> **与えられたデータ**:
►

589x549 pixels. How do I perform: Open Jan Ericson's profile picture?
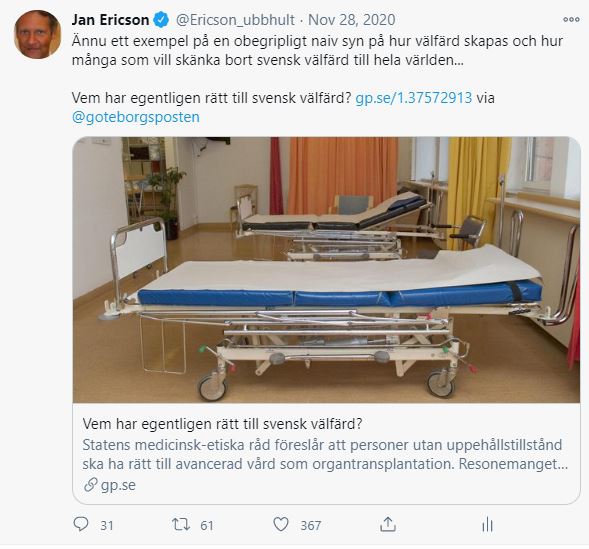37,35
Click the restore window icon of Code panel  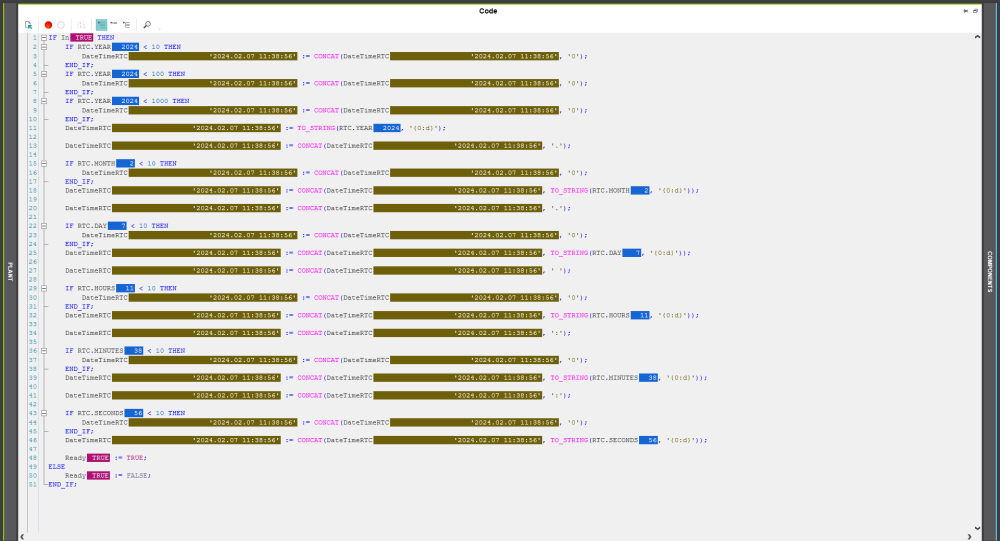pyautogui.click(x=976, y=11)
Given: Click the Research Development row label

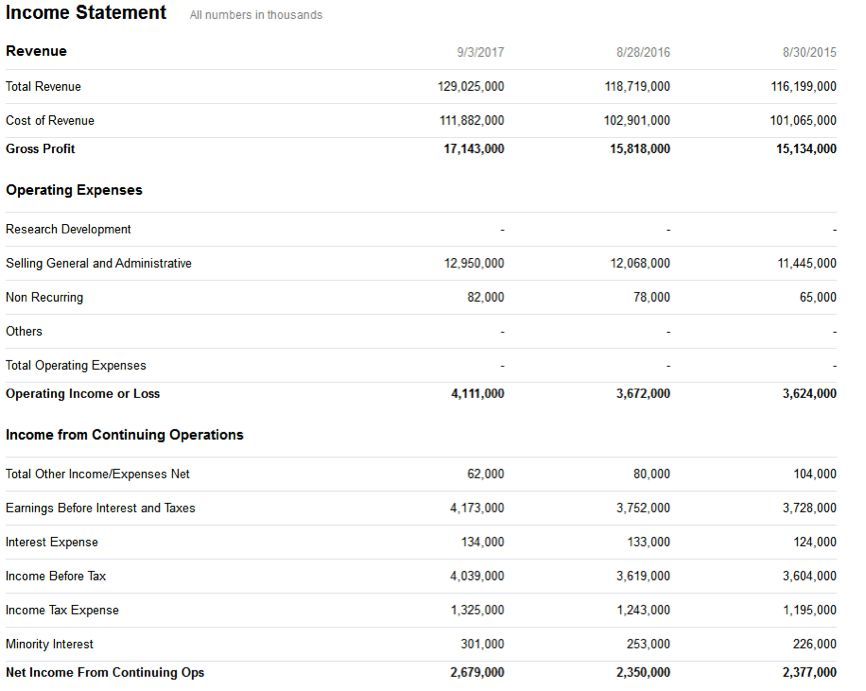Looking at the screenshot, I should [68, 229].
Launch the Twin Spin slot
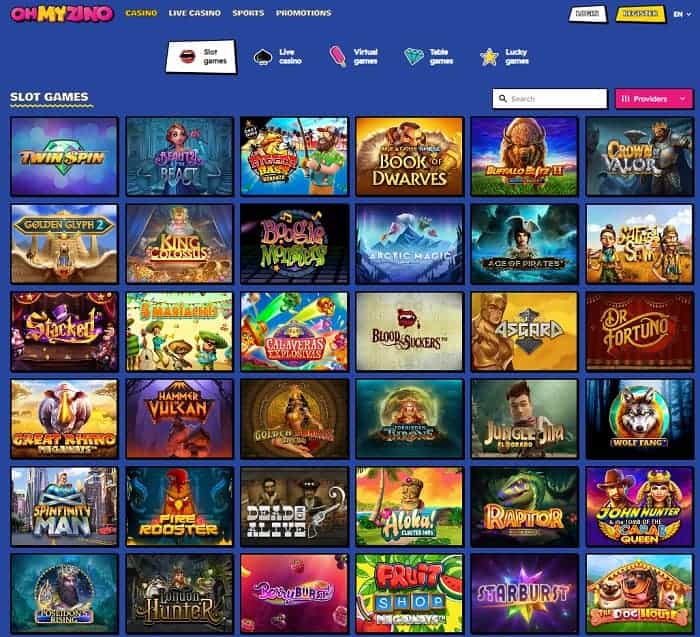Image resolution: width=700 pixels, height=637 pixels. point(64,156)
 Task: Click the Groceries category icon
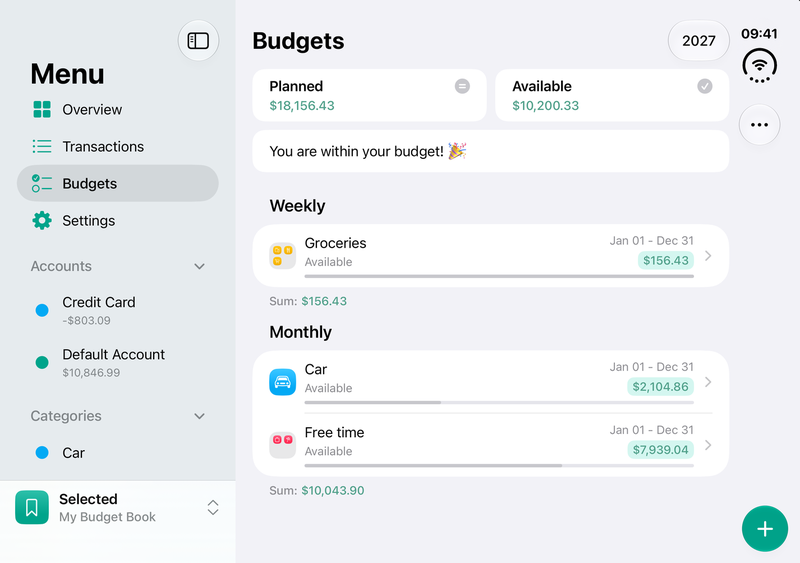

◄

> **課題の内容**:
「Given: Click the」を含む行から最後の行までを、すべてそのまま出力してください。画像は解答に含めないでください。

> **完全な解答**:
Given: Click the Research Development row label

Looking at the screenshot, I should [68, 229].
Launch the Twin Spin slot
Image resolution: width=700 pixels, height=637 pixels. point(64,156)
 Task: Click the Groceries category icon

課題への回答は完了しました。